------ INPUT DATA ------

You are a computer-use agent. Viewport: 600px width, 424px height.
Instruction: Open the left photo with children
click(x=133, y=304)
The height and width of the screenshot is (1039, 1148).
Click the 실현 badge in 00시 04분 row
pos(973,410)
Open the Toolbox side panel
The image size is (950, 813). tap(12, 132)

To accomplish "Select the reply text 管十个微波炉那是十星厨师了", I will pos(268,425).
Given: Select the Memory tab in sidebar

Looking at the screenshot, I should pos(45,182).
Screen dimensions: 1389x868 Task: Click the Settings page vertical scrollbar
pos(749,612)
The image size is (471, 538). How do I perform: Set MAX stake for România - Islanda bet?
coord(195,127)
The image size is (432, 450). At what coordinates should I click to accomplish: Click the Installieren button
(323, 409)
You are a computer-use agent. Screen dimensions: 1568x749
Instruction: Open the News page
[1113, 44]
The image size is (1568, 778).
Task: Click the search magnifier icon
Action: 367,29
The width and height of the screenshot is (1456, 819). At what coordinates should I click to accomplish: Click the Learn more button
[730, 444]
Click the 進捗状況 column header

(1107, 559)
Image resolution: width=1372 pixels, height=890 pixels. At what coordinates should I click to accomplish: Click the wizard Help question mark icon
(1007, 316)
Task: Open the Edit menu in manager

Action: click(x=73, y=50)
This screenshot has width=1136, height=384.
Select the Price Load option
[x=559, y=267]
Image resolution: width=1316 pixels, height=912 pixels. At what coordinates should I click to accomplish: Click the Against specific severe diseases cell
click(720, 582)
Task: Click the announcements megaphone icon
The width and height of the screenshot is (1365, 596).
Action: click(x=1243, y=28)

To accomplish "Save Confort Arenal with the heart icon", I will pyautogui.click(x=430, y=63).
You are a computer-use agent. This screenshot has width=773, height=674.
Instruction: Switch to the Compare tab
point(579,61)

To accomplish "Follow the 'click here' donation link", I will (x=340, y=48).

------

## WHAT THE TASK ASKS:
Your reply should consist of all the records, set down exactly.

## SOLUTION FOR THIS EXERCISE:
You are a computer-use agent. Viewport: 600px width, 424px height.
Instruction: Open the left photo with children
click(x=133, y=304)
The height and width of the screenshot is (1039, 1148).
Click the 실현 badge in 00시 04분 row
pos(973,410)
Open the Toolbox side panel
The image size is (950, 813). tap(12, 132)

To accomplish "Select the reply text 管十个微波炉那是十星厨师了", I will pos(268,425).
Given: Select the Memory tab in sidebar

Looking at the screenshot, I should pos(45,182).
Screen dimensions: 1389x868 Task: Click the Settings page vertical scrollbar
pos(749,612)
The image size is (471, 538). How do I perform: Set MAX stake for România - Islanda bet?
coord(195,127)
The image size is (432, 450). At what coordinates should I click to accomplish: Click the Installieren button
(323, 409)
You are a computer-use agent. Screen dimensions: 1568x749
Instruction: Open the News page
[1113, 44]
The image size is (1568, 778).
Task: Click the search magnifier icon
Action: 367,29
The width and height of the screenshot is (1456, 819). At what coordinates should I click to accomplish: Click the Learn more button
[730, 444]
Click the 進捗状況 column header

(1107, 559)
Image resolution: width=1372 pixels, height=890 pixels. At what coordinates should I click to accomplish: Click the wizard Help question mark icon
(1007, 316)
Task: Open the Edit menu in manager

Action: click(x=73, y=50)
This screenshot has width=1136, height=384.
Select the Price Load option
[x=559, y=267]
Image resolution: width=1316 pixels, height=912 pixels. At what coordinates should I click to accomplish: Click the Against specific severe diseases cell
click(720, 582)
Task: Click the announcements megaphone icon
The width and height of the screenshot is (1365, 596).
Action: click(x=1243, y=28)

To accomplish "Save Confort Arenal with the heart icon", I will pyautogui.click(x=430, y=63).
You are a computer-use agent. This screenshot has width=773, height=674.
Instruction: Switch to the Compare tab
point(579,61)

To accomplish "Follow the 'click here' donation link", I will (x=340, y=48).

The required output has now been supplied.